3. What You Need to Build

A fully functional RAG pipeline. It must include:

1. Document Ingestion & Parsing

Legal documents come in heterogeneous formats. You must handle:

PDF → text extraction (including OCR for scanned documents)
Mixed formatting and structural inconsistencies
Long “stress test” documents
Clause-level segmentation and hierarchy detection
Metadata extraction (titles, sections, case numbers, dates)

Your ingestion stage is critical — evaluation heavily depends on retrieval grounding.

2. Indexing & Chunking

Chunking must respect legal structure, not fixed token windows.
Recommended components:

clause-aware or heading-aware segmentation
dense embeddings + re-ranking
hybrid search (BM25 + semantic)

3. Retrieval

Your system must return:

relevant chunks
minimal noise
high recall (missing evidence leads to penalties)

Every answer must include retrieved_chunk_pages — otherwise retrieval score becomes zero.

4. Generation

Two groups of questions:

Deterministic factual questions
Answer types: number, boolean, name, names, date. If the answer is not present in the corpus, return JSON null.
Free-text assistant questions
Up to 280 characters, legally faithful, concise, well-grounded.

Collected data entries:
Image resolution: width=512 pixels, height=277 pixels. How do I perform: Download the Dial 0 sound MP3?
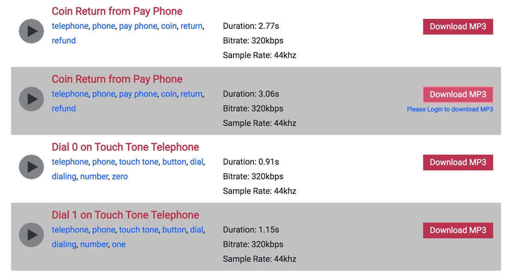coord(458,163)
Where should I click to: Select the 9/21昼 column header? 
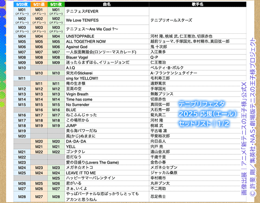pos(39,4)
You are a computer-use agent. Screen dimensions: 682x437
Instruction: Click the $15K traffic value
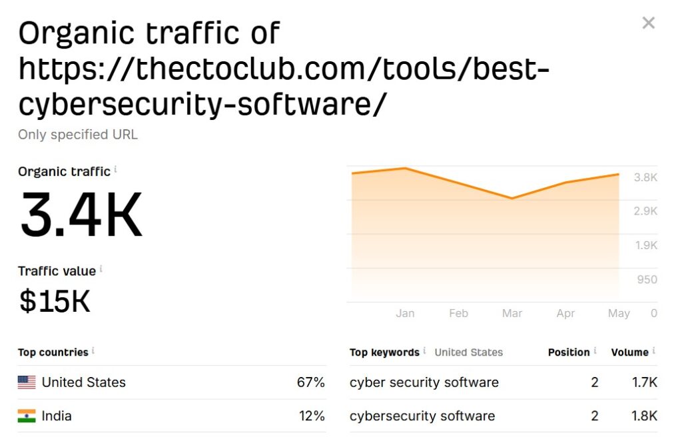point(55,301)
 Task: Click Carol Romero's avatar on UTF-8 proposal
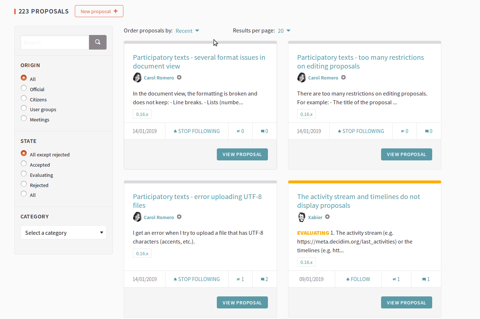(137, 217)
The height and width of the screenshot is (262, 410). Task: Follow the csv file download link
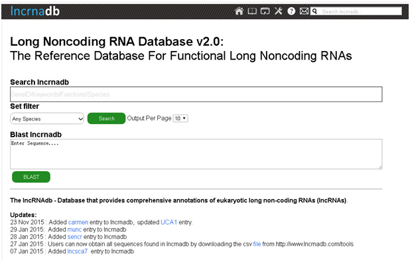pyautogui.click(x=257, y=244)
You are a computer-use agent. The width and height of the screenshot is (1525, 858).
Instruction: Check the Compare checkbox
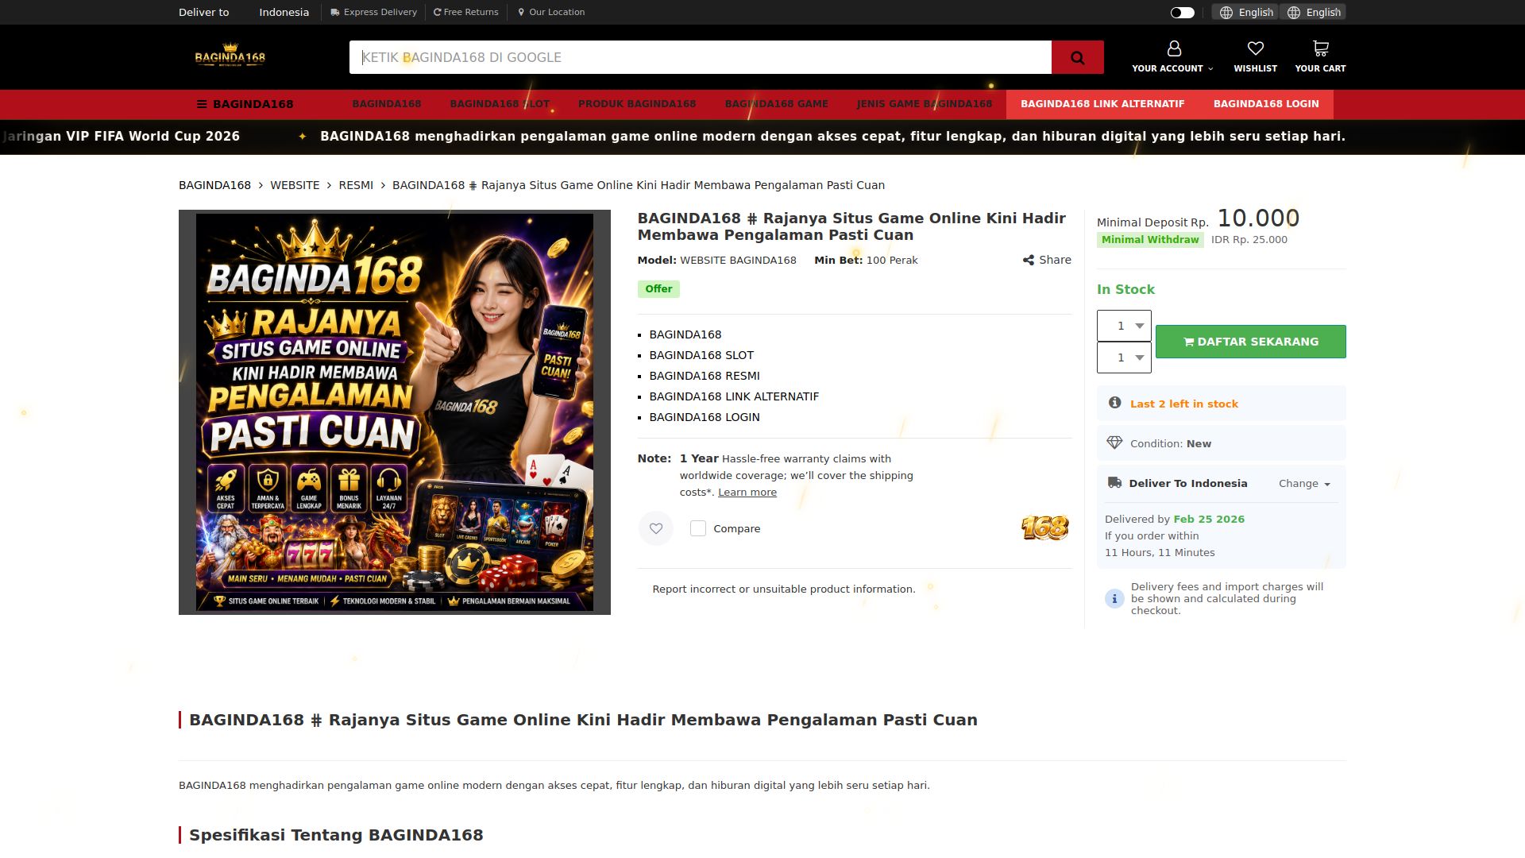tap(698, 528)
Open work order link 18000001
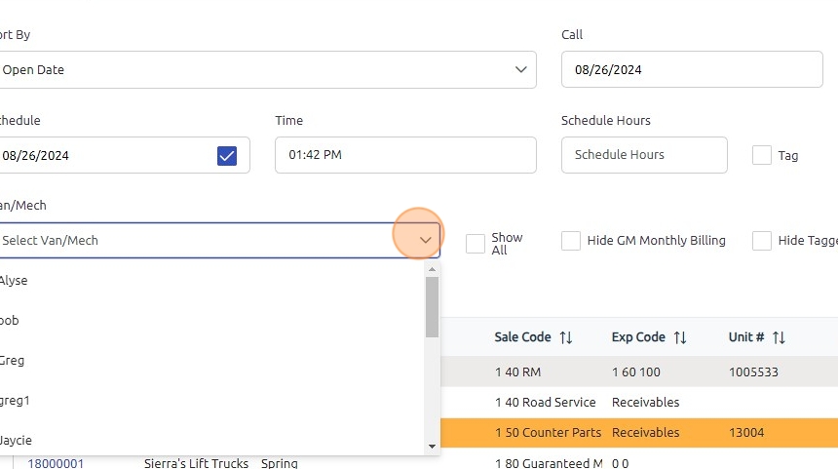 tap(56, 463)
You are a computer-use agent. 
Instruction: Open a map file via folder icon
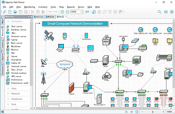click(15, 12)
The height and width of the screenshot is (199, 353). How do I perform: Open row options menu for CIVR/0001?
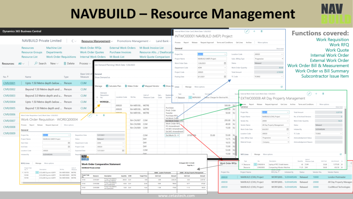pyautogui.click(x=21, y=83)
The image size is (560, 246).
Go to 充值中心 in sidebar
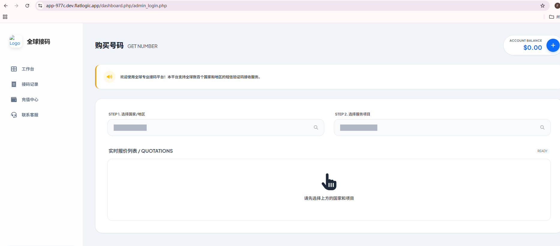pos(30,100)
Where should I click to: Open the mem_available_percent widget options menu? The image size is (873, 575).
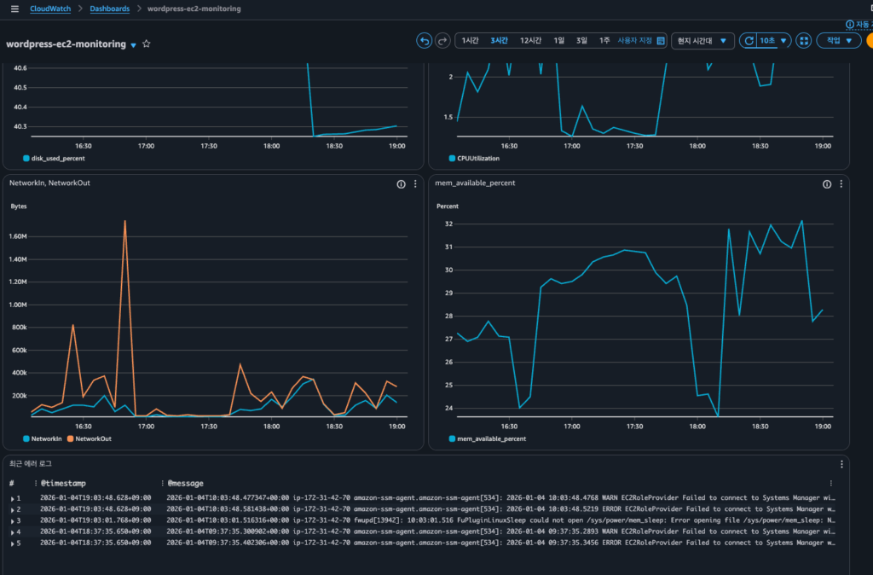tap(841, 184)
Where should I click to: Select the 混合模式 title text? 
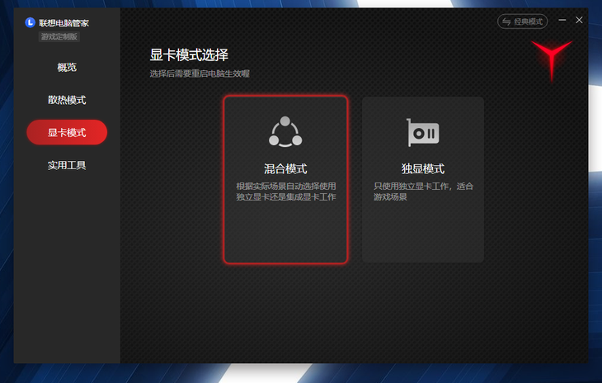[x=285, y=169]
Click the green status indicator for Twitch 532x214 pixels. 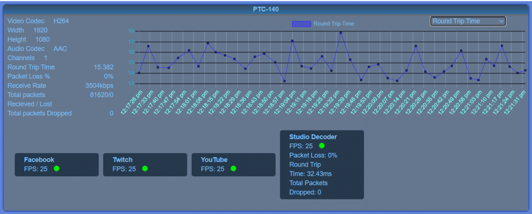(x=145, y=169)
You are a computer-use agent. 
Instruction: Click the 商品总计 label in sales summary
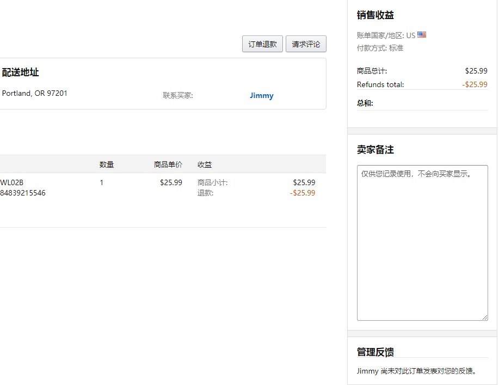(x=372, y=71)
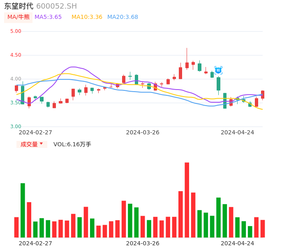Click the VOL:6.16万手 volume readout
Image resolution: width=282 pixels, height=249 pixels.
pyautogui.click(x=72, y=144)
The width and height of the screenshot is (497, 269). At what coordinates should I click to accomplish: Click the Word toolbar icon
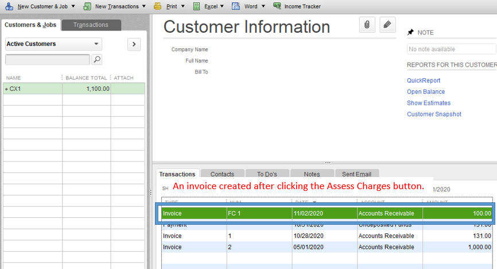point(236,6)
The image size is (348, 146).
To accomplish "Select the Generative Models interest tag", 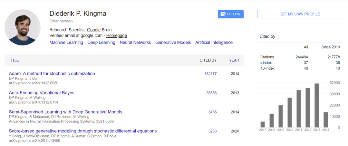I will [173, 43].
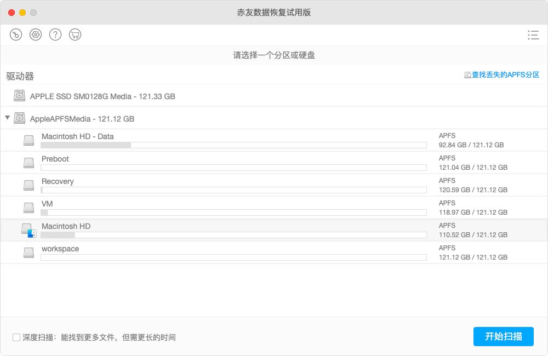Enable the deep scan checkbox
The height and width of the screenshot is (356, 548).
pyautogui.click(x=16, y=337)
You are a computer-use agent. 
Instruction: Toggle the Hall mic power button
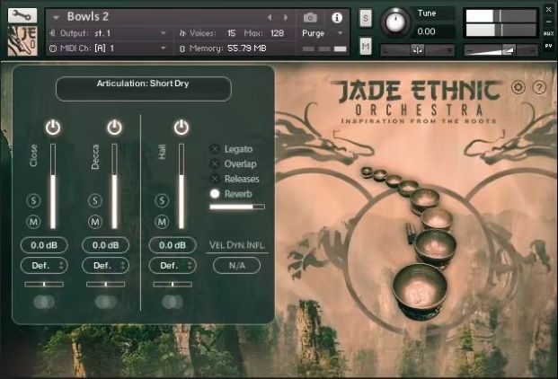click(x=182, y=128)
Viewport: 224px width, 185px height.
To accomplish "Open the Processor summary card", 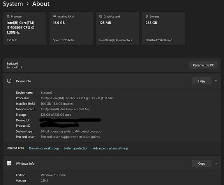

■ ABOUT THIS EXERCISE ■
Write the next part of the RAG pipeline requirements, picking up after their last line.

■ EXERCISE ANSWER ■
5. Telemetry

Every answer must include:

ttft_ms
token usage
retrieved chunks
total runtime

Missing telemetry → −10% penalty for that answer.

4. Evaluation

Your solution is scored across four dimensions:

1. Deterministic Accuracy

Simple, strict rules:

numeric tolerance (±1%)
exact match for booleans and names
Jaccard similarity for lists
ISO 8601 exact match for dates
JSON null for absent information

(See starter kit — EVALUATION.md — for full details on scoring rules.)

2. Free-Text Quality (LLM Judge)

Each answer is scored on 5 criteria:

Correctness
Completeness
Grounding
Confidence calibration
Clarity & conciseness

Evaluation uses a cascade of multiple LLMs for consistency.

3. Retrieval / Grounding Score

Penalties for:

irrelevant pages (noise)
missing required evidence (recall)

Balanced to reward precise, minimal, faithful retrieval.

4. Latency (TTFT Modifier)

Speed is part of the score:

<1s → +5% bonus
1–2s → +2%
2–3s → no modifier
>3s → penalty up to −15%

5. Submission Workflow

Fill the registration form in the Discord #welcome-challenge channel.
After moderator verifies your submission, you will get login and password to competition platform.
Connect your system to the pull-model API.
Fetch questions in batches or streaming mode.
Run your pipeline locally.
Submit answers with telemetry for each question.
Provide a short Architecture Summary describing your models and retrieval strategy (for transparency and post-competition publication).

6. Rules & Requirements

Mandatory

Only public APIs and public models may be used.
Telemetry required for every answer.
No manual answering or partial automation.
No leaking or sharing private questions.

Allowed

Any embedding model or search engine accessible via public API.
Model ensembles and hybrid pipelines.
Local preprocessing of documents.
Custom re-rankers.

Prohibited

Hardcoding answers.
Synthetic leakage
Manually editing logs or telemetry.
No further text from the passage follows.